The incorporation of [1,2‐ 14 C 2 ]choline and methyl groups from L‐[ Me ‐ 14 C]methionine into subfractions of phosphatidylcholines of liver and blood plasma in the rat has been studied. Fractionation by thin‐layer chromatography on AgNO 3 ‐impregnated plates followed by reversedphase partition thin‐layer chromatography permitted the isolation of 8 different molecular types of phosphatidylcholines. In the liver, incorporation of [1,2‐ 14 C 2 ]choline occurred most rapidly in palmitoyl‐oleoyl and palmitoyl‐linoleoyl phosphatidylcholine but was very slow in the stearoyl‐arachidonoyl species.
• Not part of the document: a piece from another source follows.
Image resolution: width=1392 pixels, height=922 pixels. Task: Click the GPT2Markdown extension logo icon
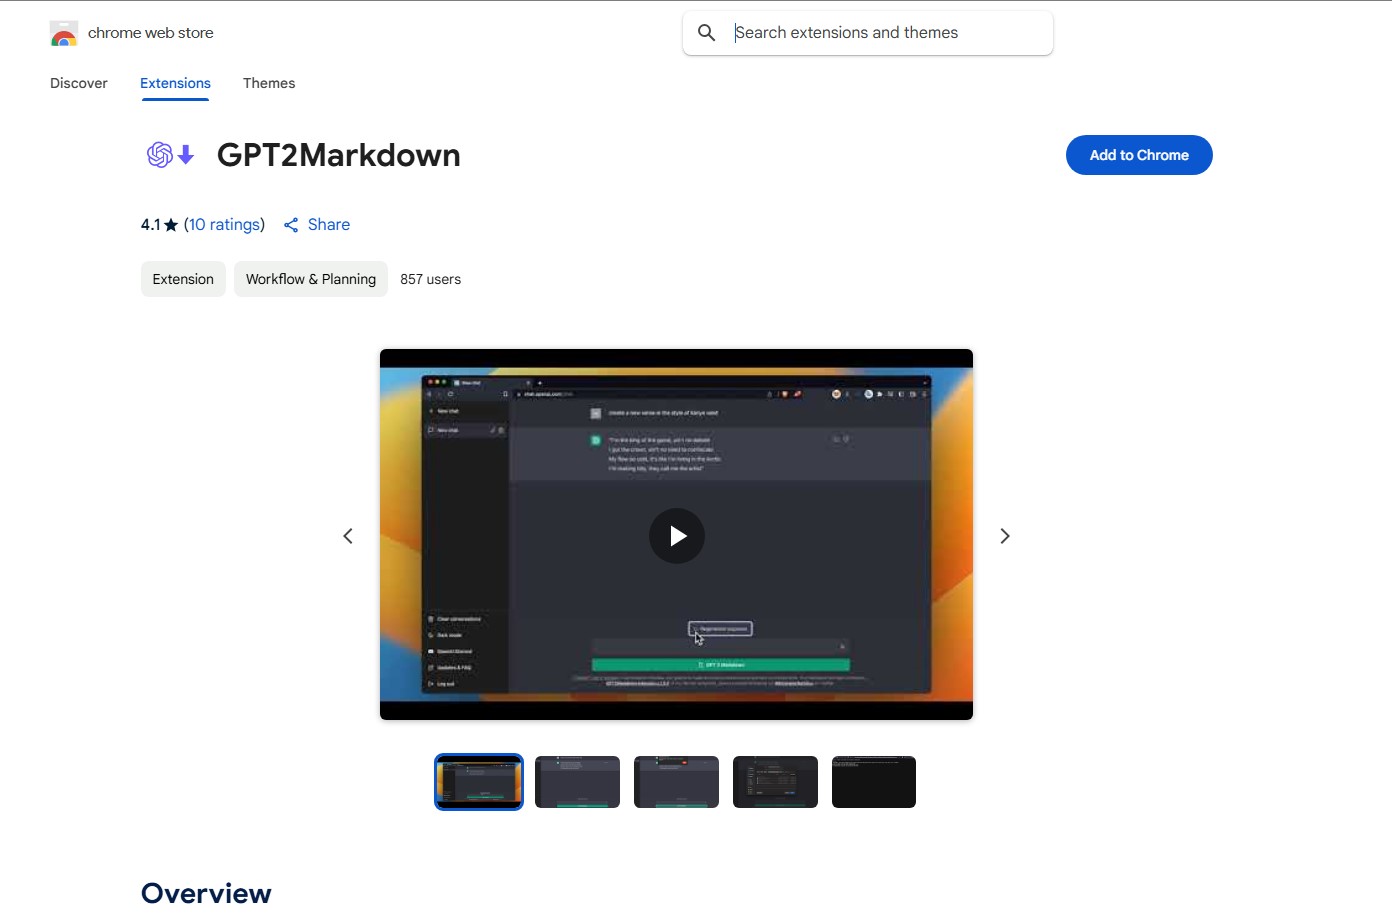[170, 155]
Initially, after injection of [1,2‐ 14 C 2 ]choline, the distribution of isotope in the subfractions of different degree of unsaturation of the phosphatidylcholines in blood plasma was very similar to that of the phosphatidylcholines in the liver. Approximately 80% of the incorporated isotope was found in the mono‐ and dienoic fractions. After administration of L‐[ Me ‐ 14 C]methionine the tetra and hexaenoic liver phosphatidylcholines contained 75 to 85% of the total [ 14 C]phosphatidylcholine. The proportion of isotope in these fractions of blood plasma was lower. Among the polyunsaturated phosphatidylcholines in liver those containing palmitic and docosahexaenoic acid were found to incorporate isotope from L‐[ Me ‐ 14 C]methionine to a greater extent than would be expected from a stoichiometric methylation of all types of phosphatidylethanolamines. The stearoyl‐arachidonoyl subfraction exhibited the lowest metabolic reactivity. In both male and female rats the amounts per whole liver of the mono‐ and dienoic fractions were greatly reduced during fasting.